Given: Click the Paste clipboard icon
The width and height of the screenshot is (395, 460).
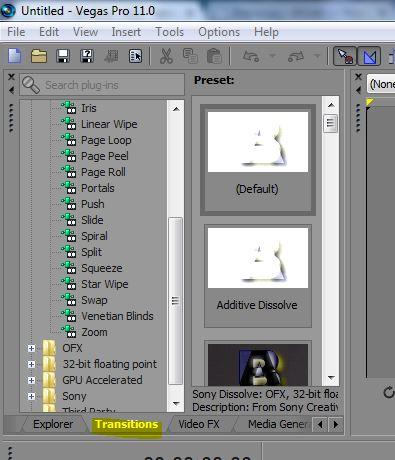Looking at the screenshot, I should tap(214, 56).
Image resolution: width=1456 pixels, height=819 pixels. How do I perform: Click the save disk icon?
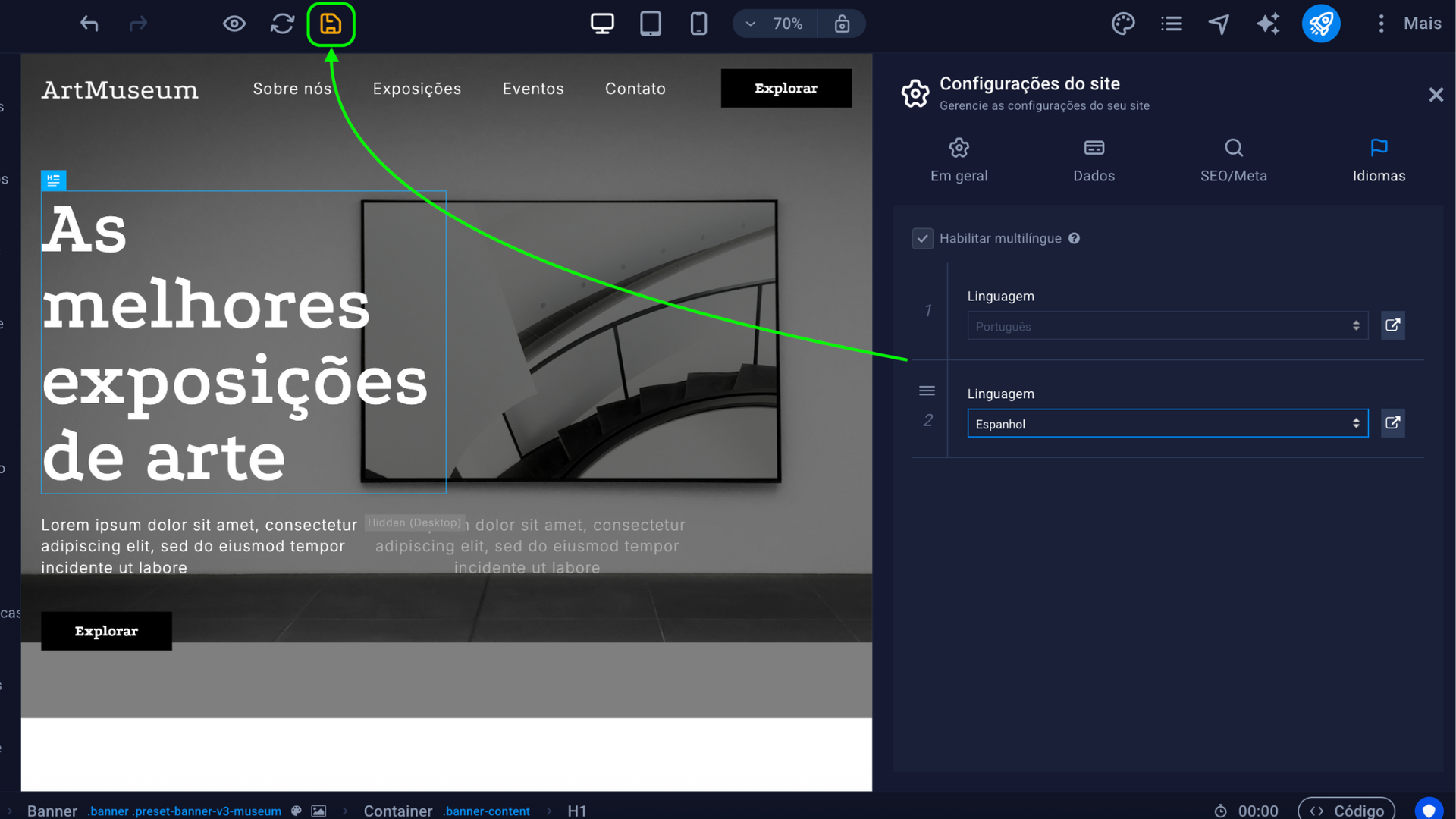(x=331, y=24)
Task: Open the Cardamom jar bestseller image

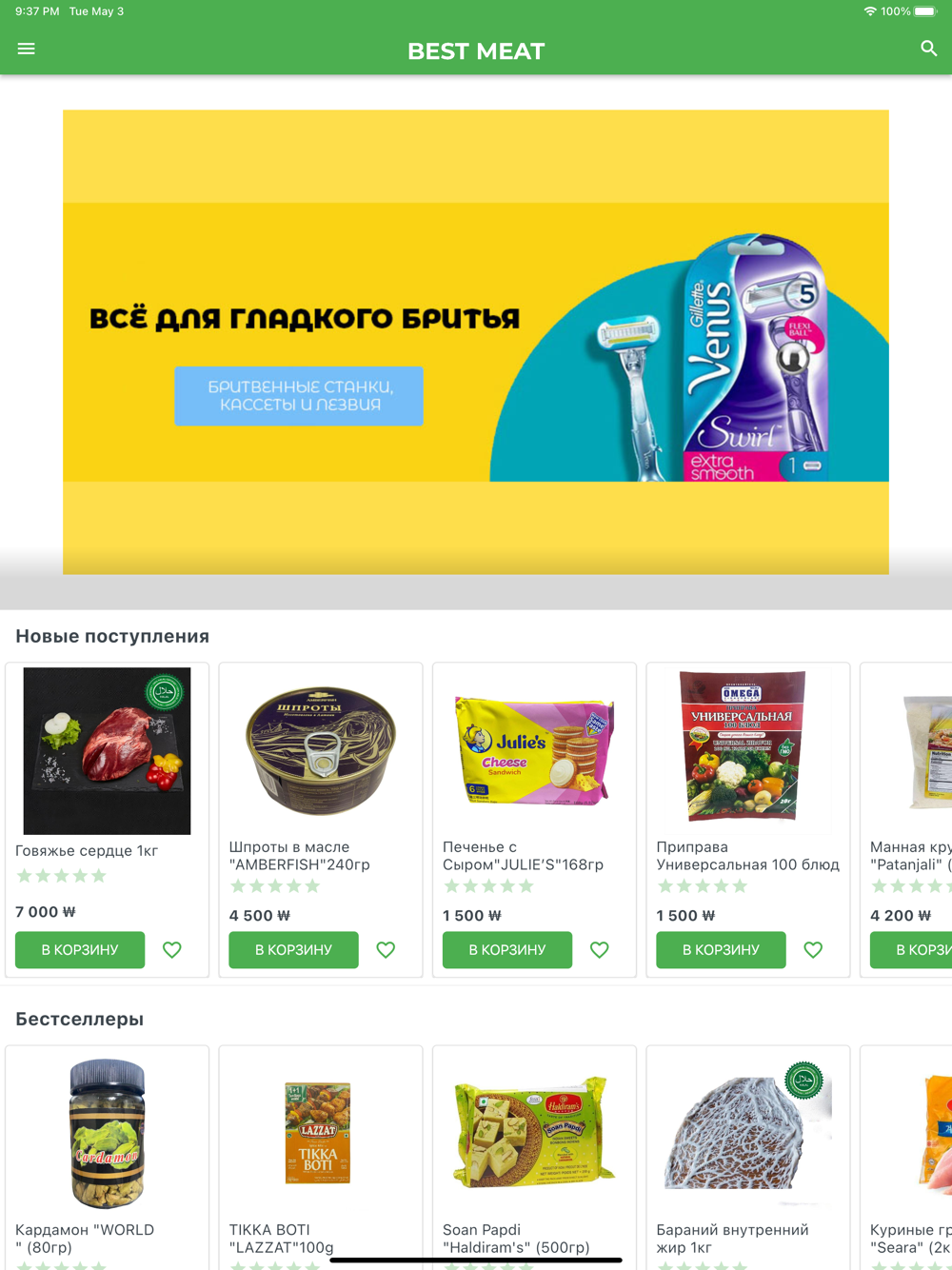Action: (107, 1133)
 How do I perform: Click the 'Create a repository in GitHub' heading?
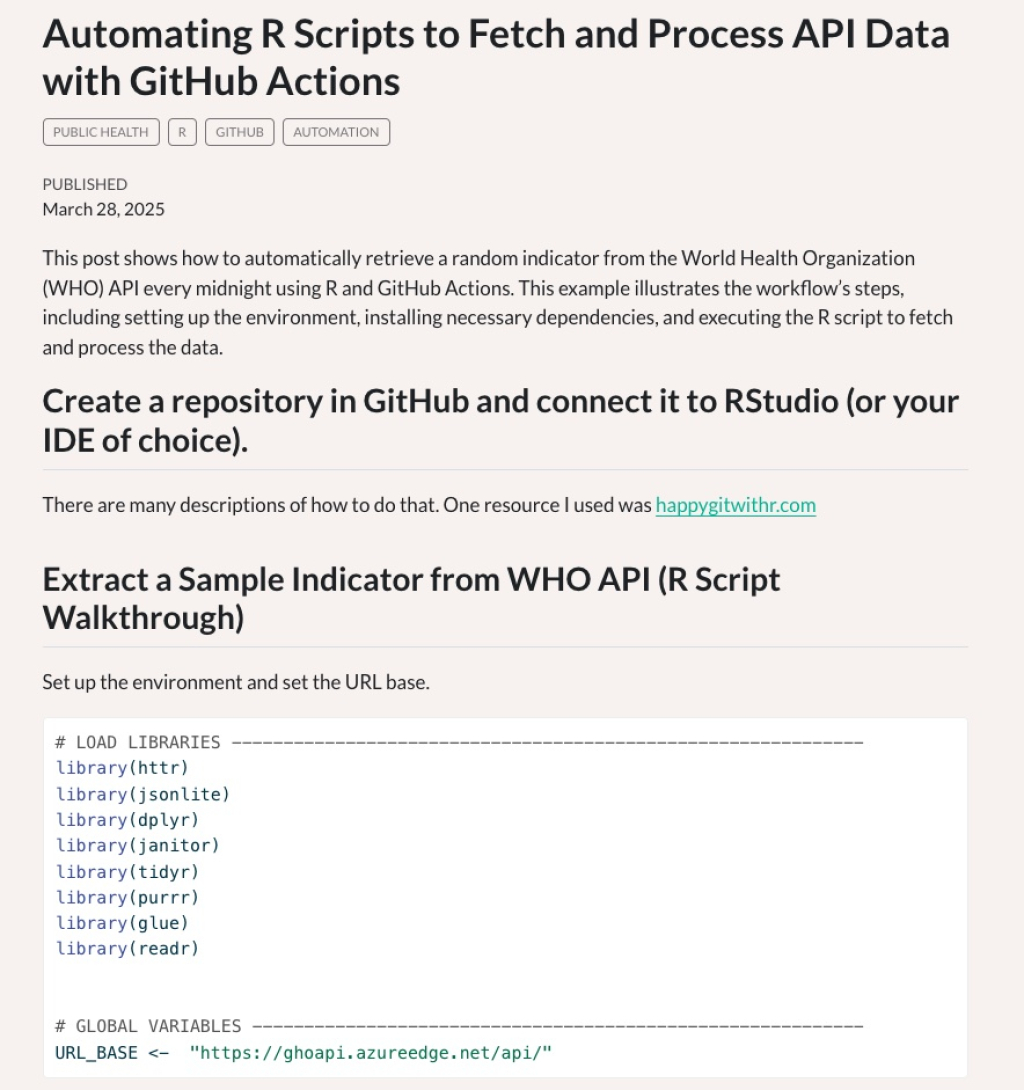pyautogui.click(x=501, y=421)
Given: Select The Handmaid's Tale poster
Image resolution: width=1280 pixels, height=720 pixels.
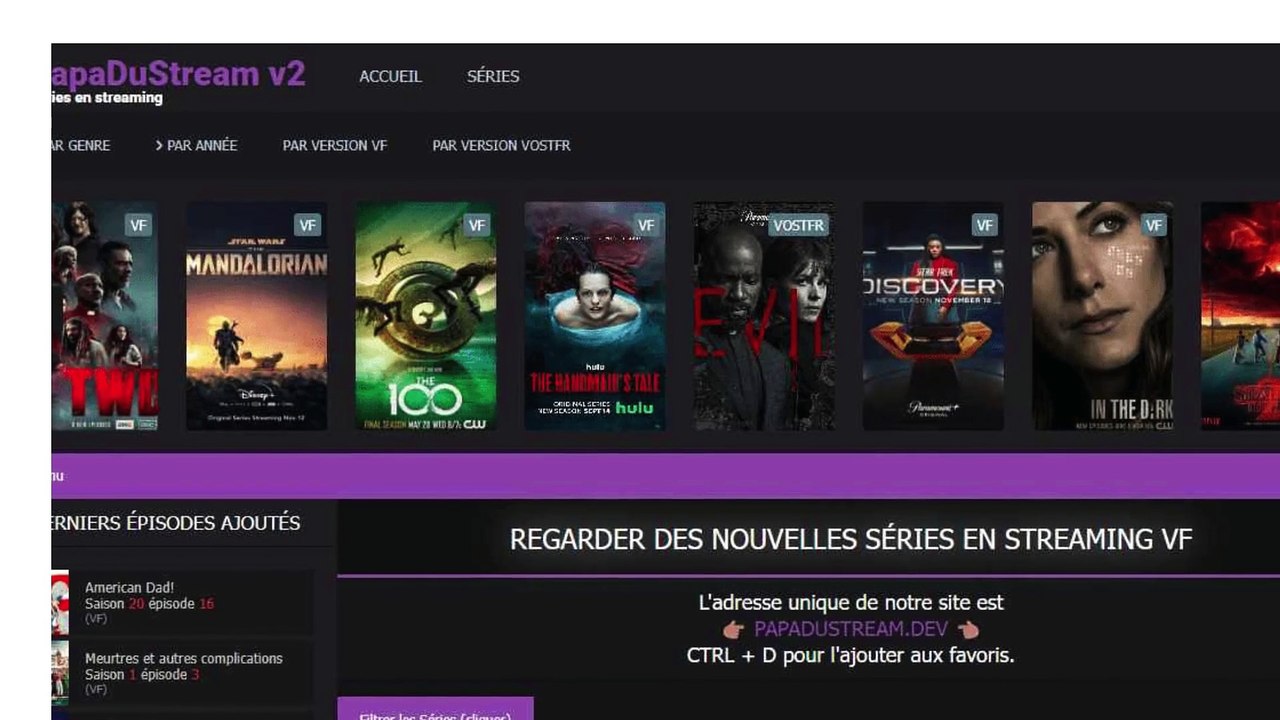Looking at the screenshot, I should pos(594,316).
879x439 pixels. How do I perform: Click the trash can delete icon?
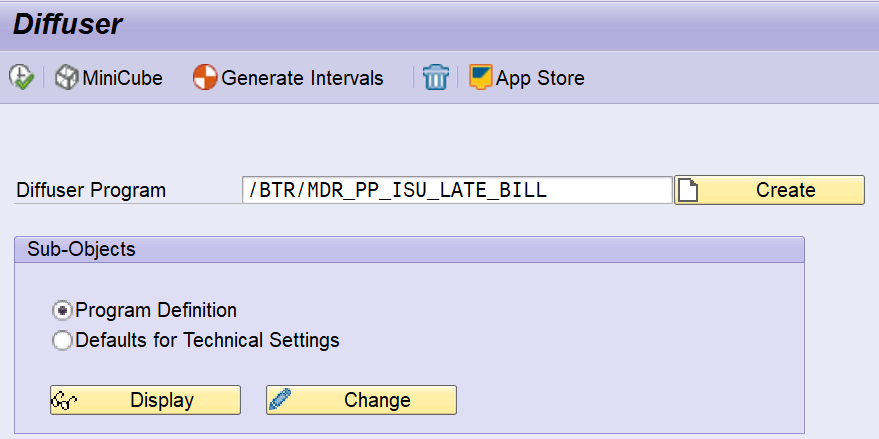pos(436,78)
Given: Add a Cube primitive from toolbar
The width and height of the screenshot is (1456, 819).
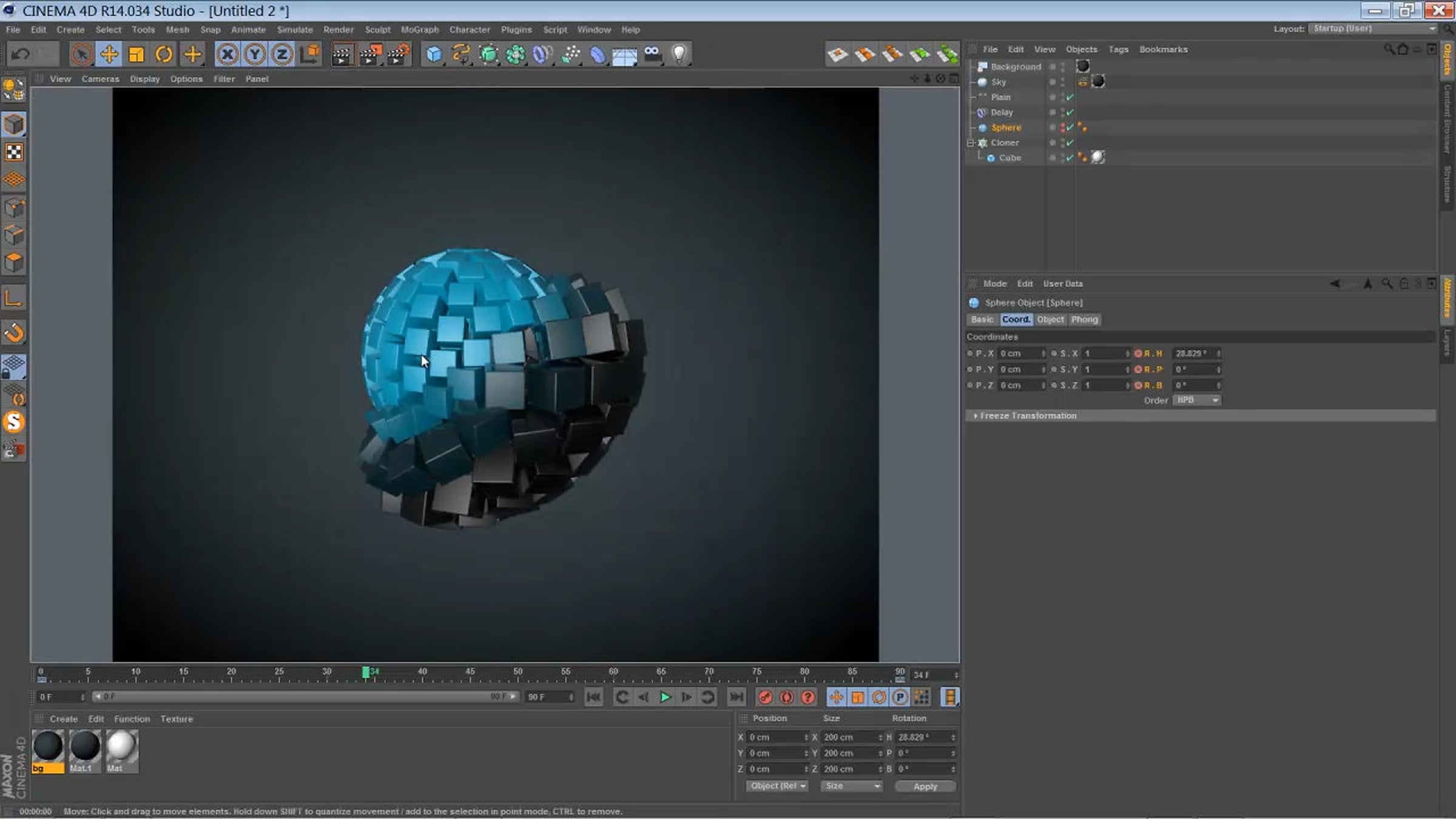Looking at the screenshot, I should click(x=434, y=55).
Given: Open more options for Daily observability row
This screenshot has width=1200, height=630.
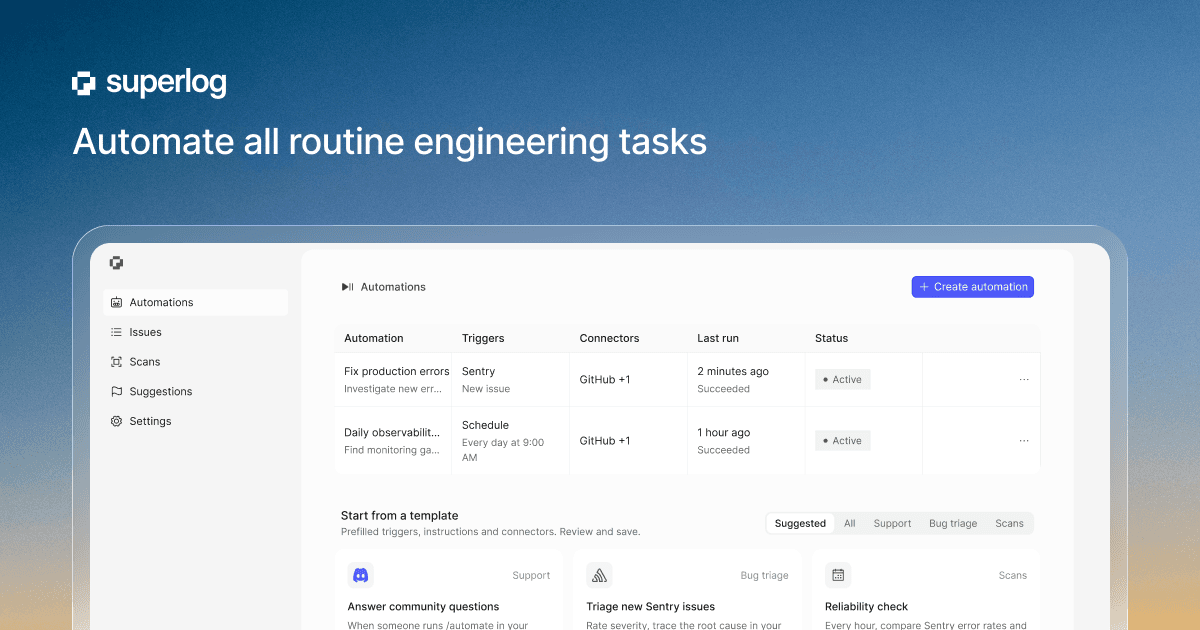Looking at the screenshot, I should coord(1024,441).

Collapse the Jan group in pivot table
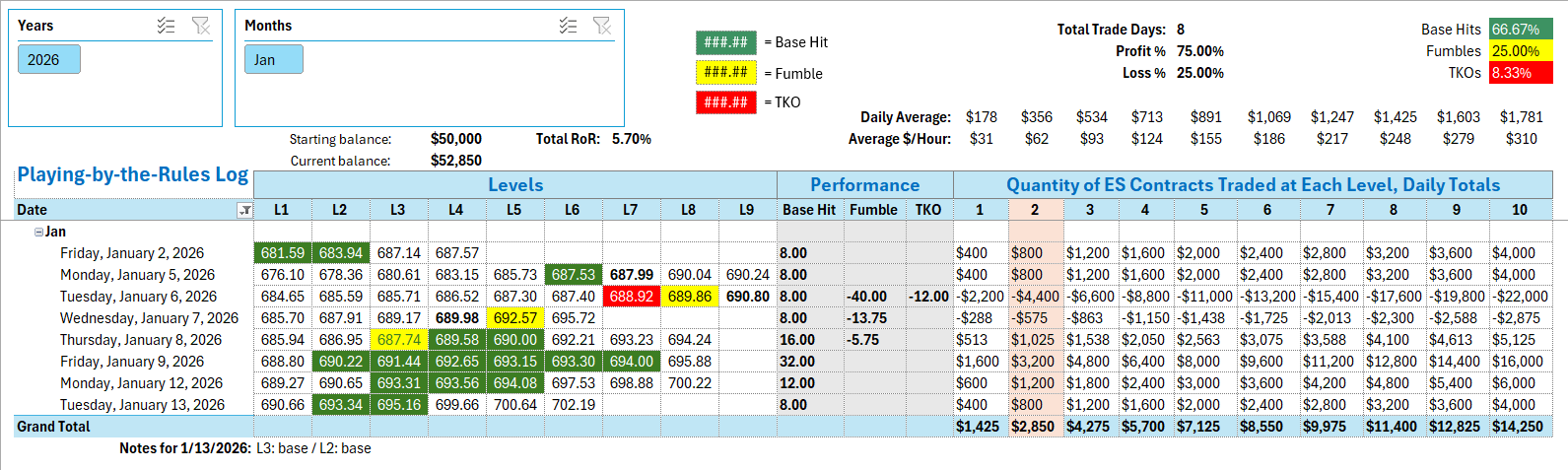(x=38, y=232)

> _EXERCISE OBJECTIVE_:
Every line of the records above should be copied exactly, while the pictures are left behind.

> _SOLVED EXERCISE_:
Given: Click the Paste clipboard icon
The width and height of the screenshot is (395, 460).
Looking at the screenshot, I should tap(214, 56).
Image resolution: width=1456 pixels, height=819 pixels. How do I perform: Click the save disk icon?
(x=331, y=24)
Task: Open the Cardamom jar bestseller image

Action: (107, 1133)
 How do I perform: Click the 'Create a repository in GitHub' heading?
pyautogui.click(x=501, y=421)
Given: Select The Handmaid's Tale poster
Image resolution: width=1280 pixels, height=720 pixels.
Looking at the screenshot, I should pos(594,316).
879x439 pixels. How do I perform: Click the trash can delete icon?
pos(436,78)
Given: Add a Cube primitive from toolbar
The width and height of the screenshot is (1456, 819).
Looking at the screenshot, I should click(x=434, y=55).
Given: Open more options for Daily observability row
This screenshot has width=1200, height=630.
Looking at the screenshot, I should coord(1024,441).

Collapse the Jan group in pivot table
(x=38, y=232)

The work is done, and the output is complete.